EXERCISE: Leaving out the pictures, please reproduce exactly and only the lines from the one that contains "Where should I click to: Click orange" through the last line below.

EXERCISE DATA:
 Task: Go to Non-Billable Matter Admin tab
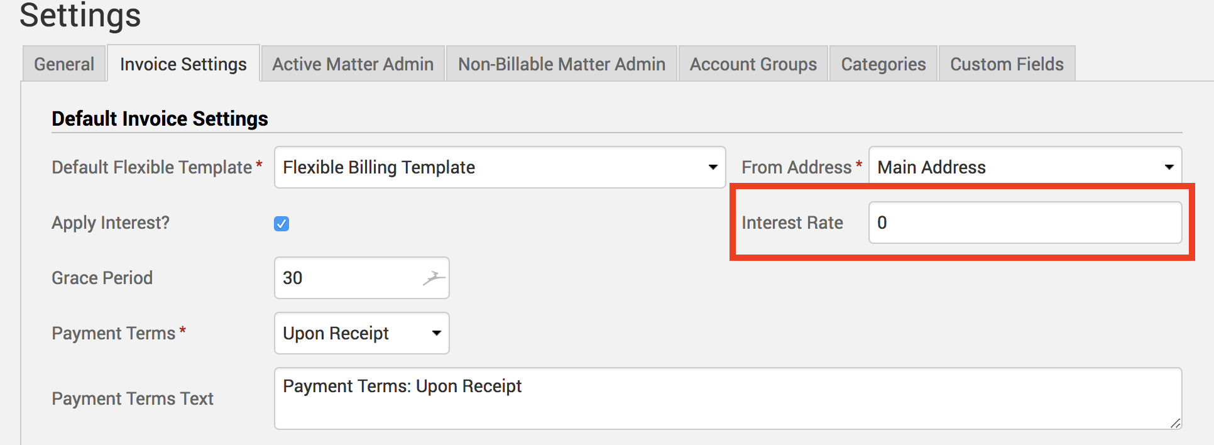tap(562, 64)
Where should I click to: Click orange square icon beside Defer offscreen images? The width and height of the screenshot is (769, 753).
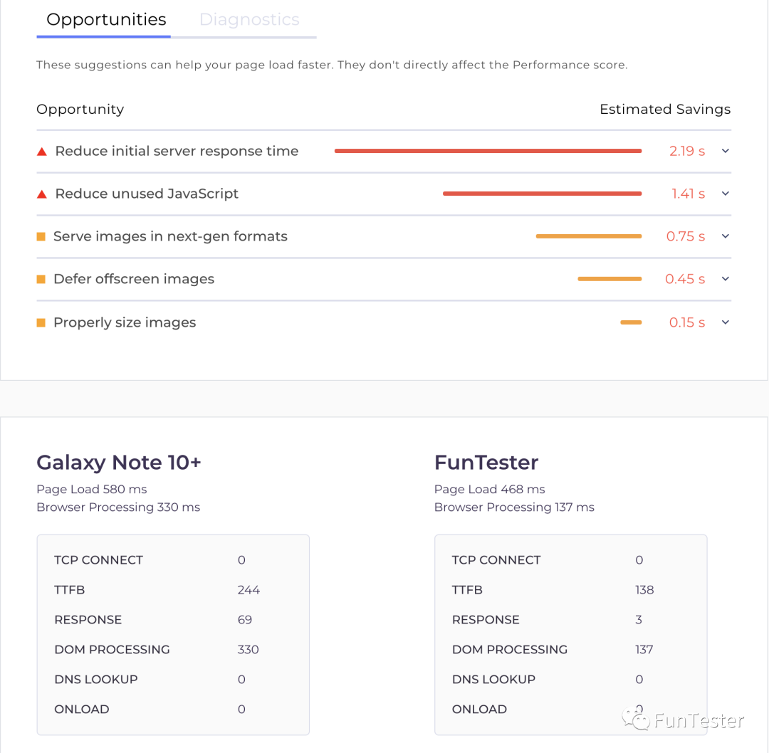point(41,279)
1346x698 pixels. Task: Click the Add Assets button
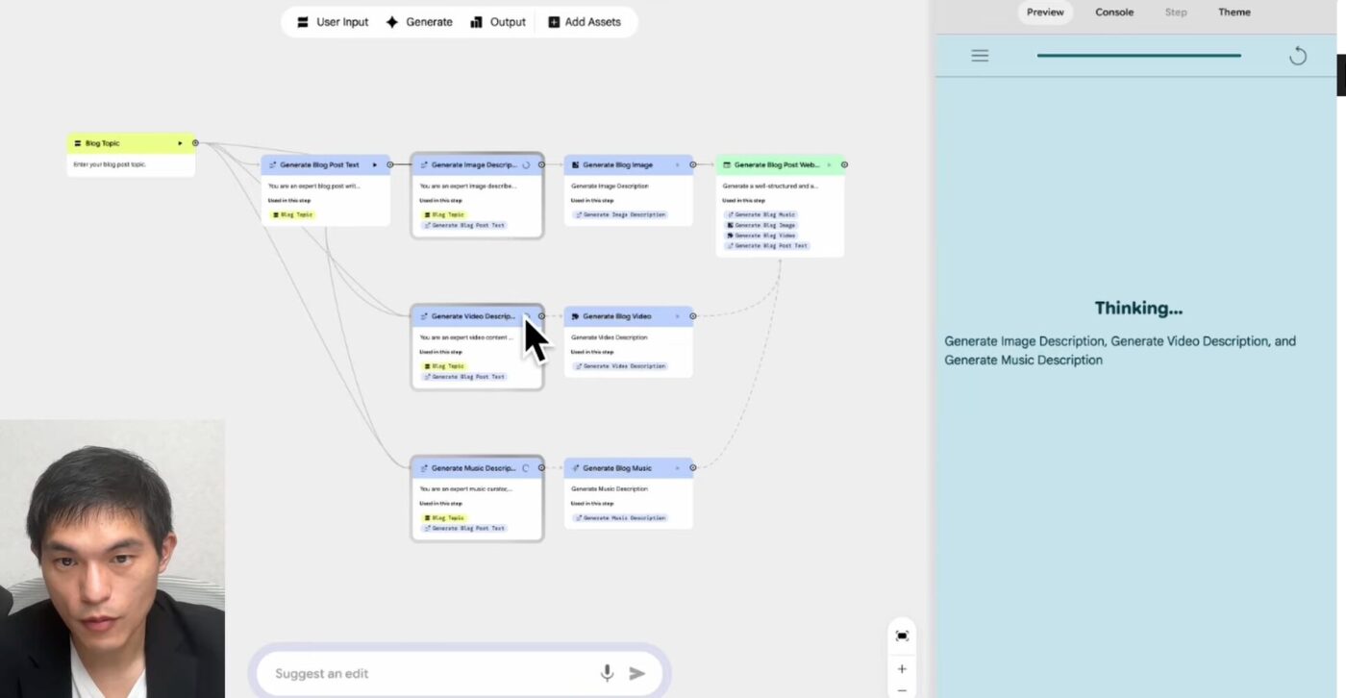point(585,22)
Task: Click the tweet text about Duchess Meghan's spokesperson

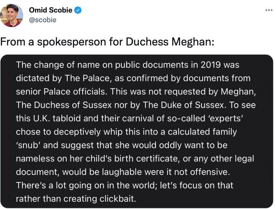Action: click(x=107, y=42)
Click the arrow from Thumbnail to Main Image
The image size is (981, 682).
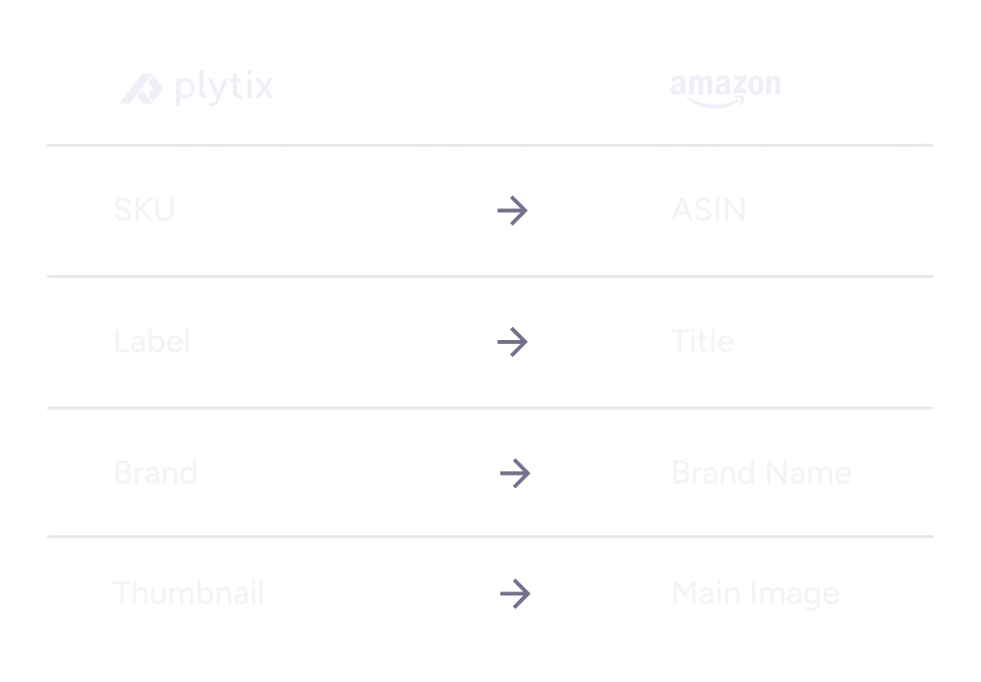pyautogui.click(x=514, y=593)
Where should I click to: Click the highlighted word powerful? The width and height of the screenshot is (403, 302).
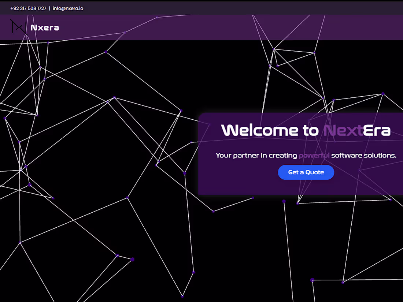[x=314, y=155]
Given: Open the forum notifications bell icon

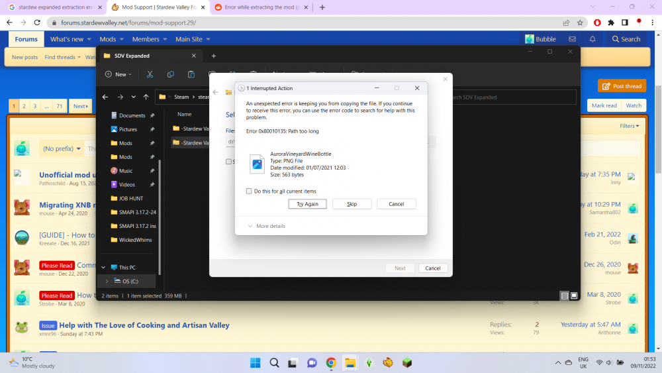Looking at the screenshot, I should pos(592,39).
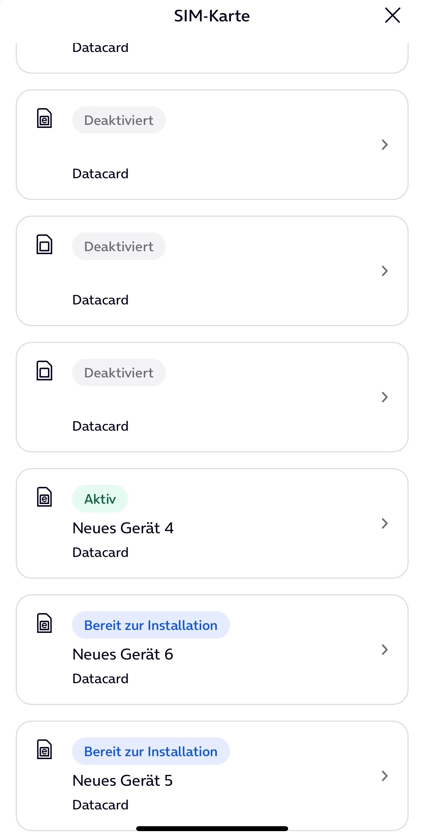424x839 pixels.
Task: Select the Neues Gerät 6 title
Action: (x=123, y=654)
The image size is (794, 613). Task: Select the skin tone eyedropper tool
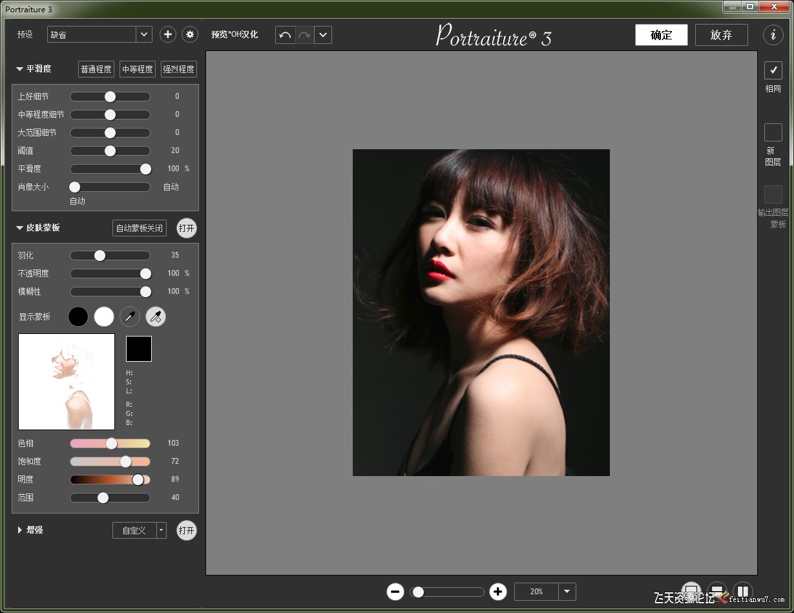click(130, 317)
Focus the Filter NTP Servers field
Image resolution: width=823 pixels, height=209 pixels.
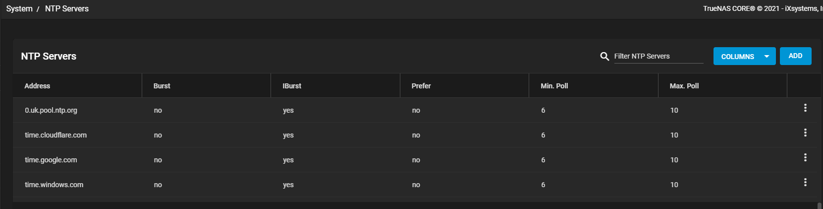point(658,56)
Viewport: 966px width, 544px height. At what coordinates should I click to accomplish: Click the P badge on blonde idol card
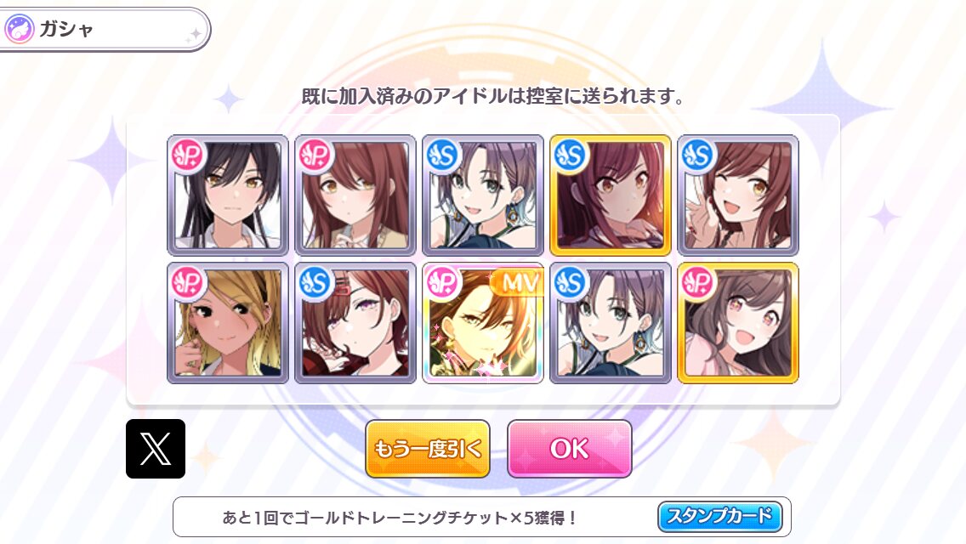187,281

TASK RESPONSE:
Where should I click to: Click orange square icon beside Defer offscreen images? The width and height of the screenshot is (769, 753).
point(41,279)
1346x698 pixels. Task: Click the Add Assets button
point(585,22)
Task: Click the tweet text about Duchess Meghan's spokesperson

Action: click(x=107, y=42)
Click the arrow from Thumbnail to Main Image
The image size is (981, 682).
pyautogui.click(x=514, y=593)
Where should I click to: Click the highlighted word powerful? The width and height of the screenshot is (403, 302).
[x=314, y=155]
Given: Open the forum notifications bell icon

Looking at the screenshot, I should pos(592,39).
424x839 pixels.
Task: Select the Neues Gerät 6 title
Action: (x=123, y=654)
The image size is (794, 613). Task: Select the skin tone eyedropper tool
click(130, 317)
Focus the Filter NTP Servers field
Image resolution: width=823 pixels, height=209 pixels.
point(658,56)
Viewport: 966px width, 544px height. At what coordinates should I click to accomplish: Click the P badge on blonde idol card
187,281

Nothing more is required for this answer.